▸ **Supplied text**:
/---

Don't take it personally just means it wasn't personal to you.


horse nose head
Photo © Julie R. Neidlinger

::This post originally ran on my old Medium blog post on July 16, 2015. It has been edited for this blog.::


Joe Fox: It wasn’t… personal.


Kathleen Kelly: What is that supposed to mean? I am so sick of that. All that means is that it wasn’t personal to you. But it was personal to me. It’s personal to a lot of people. And what’s so wrong with being personal, anyway?


Joe Fox: Uh, nothing.


Kathleen Kelly: Whatever else anything is, it ought to begin by being personal.


(From the film “You’ve Got Mail)


"Don't take it personally."


I take things personally.


I’ve been told not to do it repeatedly, and I surmise that it is one of my biggest faults.


But it is also one of my greatest strengths. I approach people as people, not as tasks, not as servants, not as punching bags. At the front of my mind is not “what goal do I need to achieve here” but “how does this person feel and am I hurting them?”


Stripping the personal out of life and delineating that some moments are personal and some are not is where ethics fail and the religious become hypocrites and humanity is traded away. When things aren’t personal, we have an excuse for bad behavior, short tempers, and sharp tongues, all with an escape clause saved for later by saying “hey, it wasn’t personal.”


It wasn’t personal, it was business.


It wasn’t personal, it was just a game.


It wasn’t personal, it was just downsizing.


It wasn’t personal, it was just what our hearts wanted.


It wasn’t personal, but somebody had to do it.


It wasn’t personal, it was practical.


Everything is personal. The way you behave around other people, no matter the non-personal topic, is what makes it personal. Every interaction involving people is made up of two things: the issue at hand and the way it is handled. We hide behind the issue, and pretend that how we handle it makes no difference because the issue isn’t about them, personally.

\---

▸ **Entries shown**:
/---

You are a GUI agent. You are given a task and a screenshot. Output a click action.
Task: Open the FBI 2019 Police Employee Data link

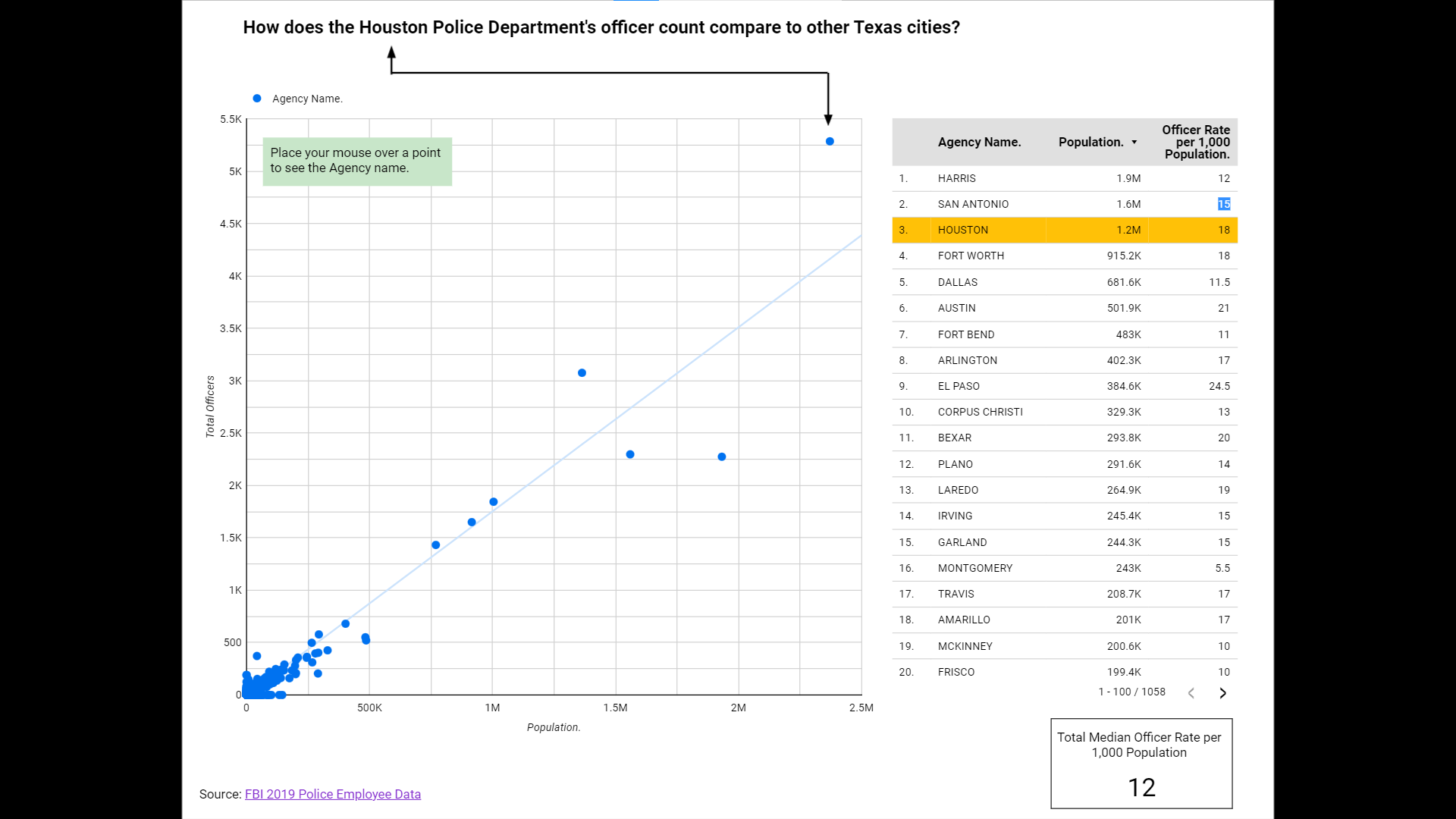[332, 794]
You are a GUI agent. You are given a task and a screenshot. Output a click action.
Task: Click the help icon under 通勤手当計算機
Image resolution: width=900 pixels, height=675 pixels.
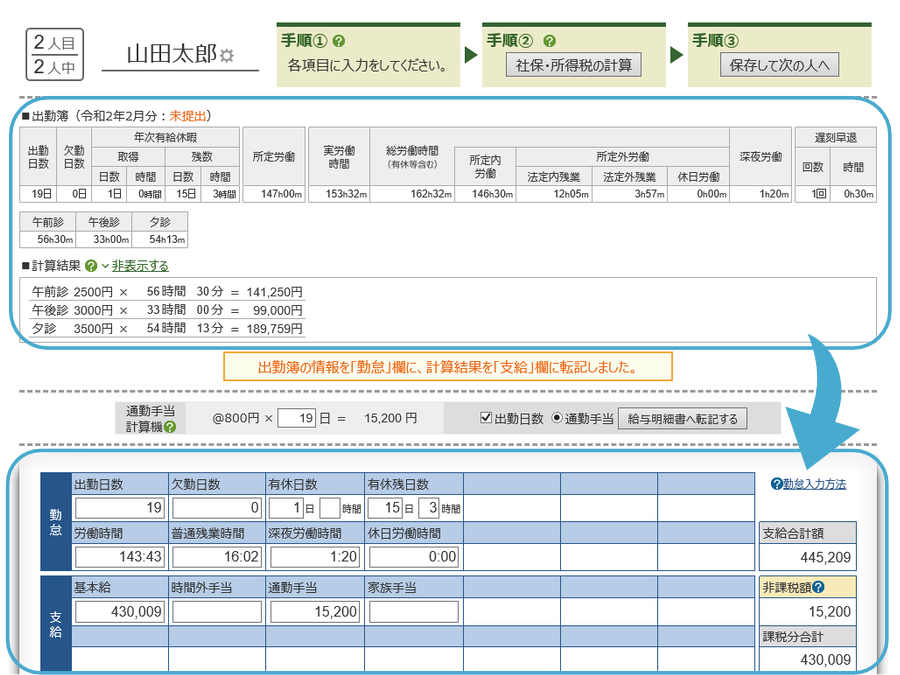tap(169, 427)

\---

▸ **Short problem A**: According to the post on taking things personally, what two things make up every interaction involving people?
▸ **Short problem B**: From the post on taking things personally, reproduce everything from "It wasn’t personal, it was business." down to "our hearts wanted." without any changes.

▸ **Complete response A**: The issue at hand and the way it is handled.

▸ **Complete response B**:
It wasn’t personal, it was business.


It wasn’t personal, it was just a game.


It wasn’t personal, it was just downsizing.


It wasn’t personal, it was just what our hearts wanted.